Mais ce toast a une particularité. Remarquez au fond de l’image un homme grisonnant entre Reed Hastings, fondateur de Netflix, et Carol Bartz, patronne à l’époque de Yahoo. C’est un académicien. John L. Hennessy est président de Stanford University et siège au conseil d’administration de Google. Sur sa fiche Wikipédia, il est indiqué qu’il est tout à la fois informaticien, académicien et homme d’affaires. Il paraît même que Marc Andreessen, co-créateur de Mosaic, premier navigateur du web, le surnomme « le parrain de la Silicon Valley ».

GAFA plus forts que le CAC 40

On peut s’interroger alors ? Pourquoi dans notre pays, est-il inimaginable de voir un académicien d’une grande école ou d’une université siéger au C.A. d’un fleuron du CAC 40, sinon diriger son laboratoire ?

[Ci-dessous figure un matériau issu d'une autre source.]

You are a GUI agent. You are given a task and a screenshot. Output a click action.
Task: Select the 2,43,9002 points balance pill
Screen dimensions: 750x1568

En 1998, une étude anglaise du Départment of Trade and Industry estimait que sur les 300 premières sociétés mondiales, en termes d’investissement dans la recherche-développement, il n’y avait que 18 groupes français, 69 japonais et 133 américains. Déjà à l’époque, cette étude trouvait que « …le plus préoccupant est à l’évidence la très faible présence des groupes français dans les secteurs où l’intensité de la recherche est actuellement la plus forte : systèmes informatiques et biotechnologies… ».

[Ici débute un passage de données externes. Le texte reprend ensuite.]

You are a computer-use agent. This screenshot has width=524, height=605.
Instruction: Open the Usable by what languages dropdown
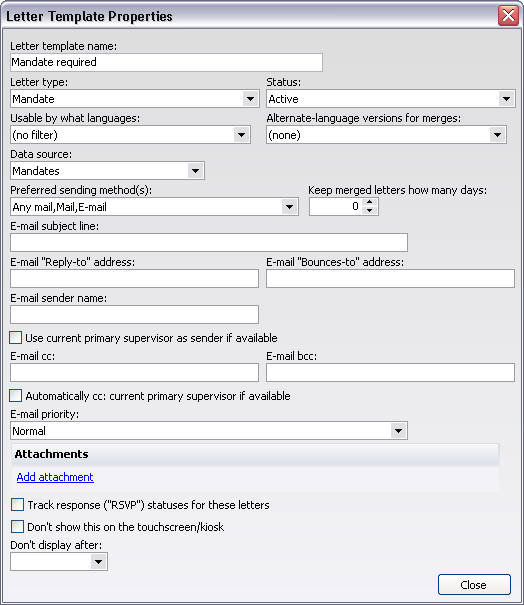tap(242, 135)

Ainsi, 17 années plus tard, le 22 février 2015 la presse française pouvait annoncer sans surprise : « …Google, Apple, Facebook et Amazon plus forts que le CAC 40 ? Non, vous ne rêvez pas, les quatre géants de la Silicon Valley sont bel et bien plus cotés que les 40 entreprises de la bourse française, le CAC40… ». Alors, le manque d’intégration d’académiciens dans les entreprises françaises, a-t-il été déterminant dans cette sous-capitalisation du CAC 40 face à des anciennes startups californiennes, toutes nées comme le veut le mythe américain dans un garage ?

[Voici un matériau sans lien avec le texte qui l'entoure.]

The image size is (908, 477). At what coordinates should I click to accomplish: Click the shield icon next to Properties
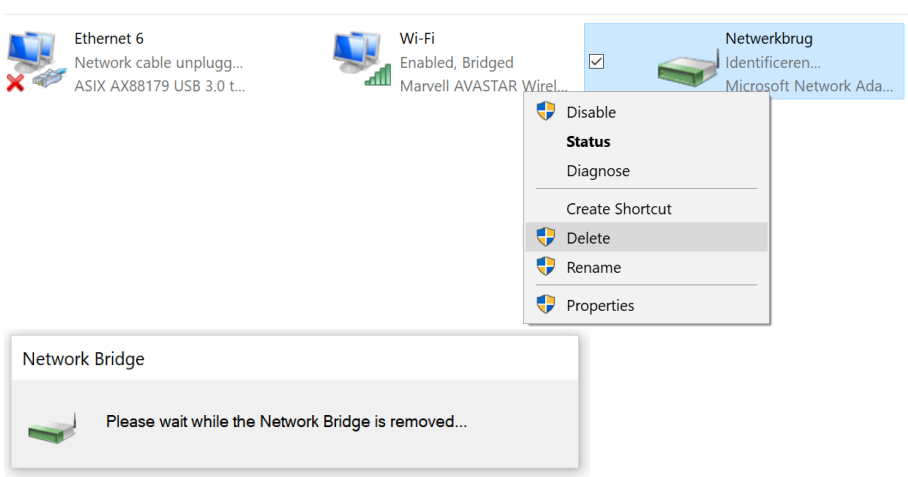coord(545,305)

Il faut le croire, car en France la confusion entre recherche industrielle et académique persiste. Pour exemple, la comparaison entre ce fleuron francais de l’énergie qui met en avant, pour sa stratégie en R&D, un de ses scientifiques qui a fait toute sa carrière dans l’industrie et n’a pour activité universitaire que quelque cours comme vacataire, et le jeune Mark Zuckerberg, fondateur de Facebook qui actuellement n’a de yeux que pour son académicien breton, Yann le Cun, spécialiste mondial de l’intelligence artificielle, et qui vient, début février, de donner sa leçon inaugurale au Collège de France. Son hôte, le secrétaire d’État à la Recherche, Thierry Mandon a assisté à ce premier cours.

La confiance de se projeter vers le futur lointain

Le Dr. Merouane Debbah, normalien et professeur à Central Supélec, qui dirige depuis un an le centre de recherche de Huawei, à Paris, en mathématiques et algorithmique, fait le même constat : «…Les groupes internationaux sur les secteurs technologiques prennent des professeurs du milieu académique pour diriger leur recherche. Il y a une réelle confiance à confier les mains de leurs destins au monde académique et aux professeurs… ».

Cette confiance de se projeter vers le futur lointain est traditionnelle à Microsoft, dont la vice-présidence du département de recherche a été confiée, en 2012, à Jeannette Wing, professeur d’informatique à l’Université Carnegie-Melon. Les Asiatiques et les Américains ont compris qu’intégrer des académiciens à un haut niveau de leurs entreprises, permet souvent d’avoir des relations privilégiées avec les laboratoires d’excellence des universités, grandes écoles et autres instituts de recherche.

Deux années après avoir recruté Yann le Cun, le jeune Mark Zuckerberg pouvait signer un communiqué en juin 2015 pour annoncer en anglais, « …la signature d’un accord dans le domaine de la recherche en intelligence artificielle, entre Facebook et l’Institut national de recherche en informatique et en automatique… », crée en 1967, dans le cadre du Plan Calcul à Rocquencourt, dans les Yvelines.

Ainsi, on peut imaginer que le déjeuner américain de mai 2011 à la Silicon Valley, avait pour apéritif un vin blanc du type Chablis.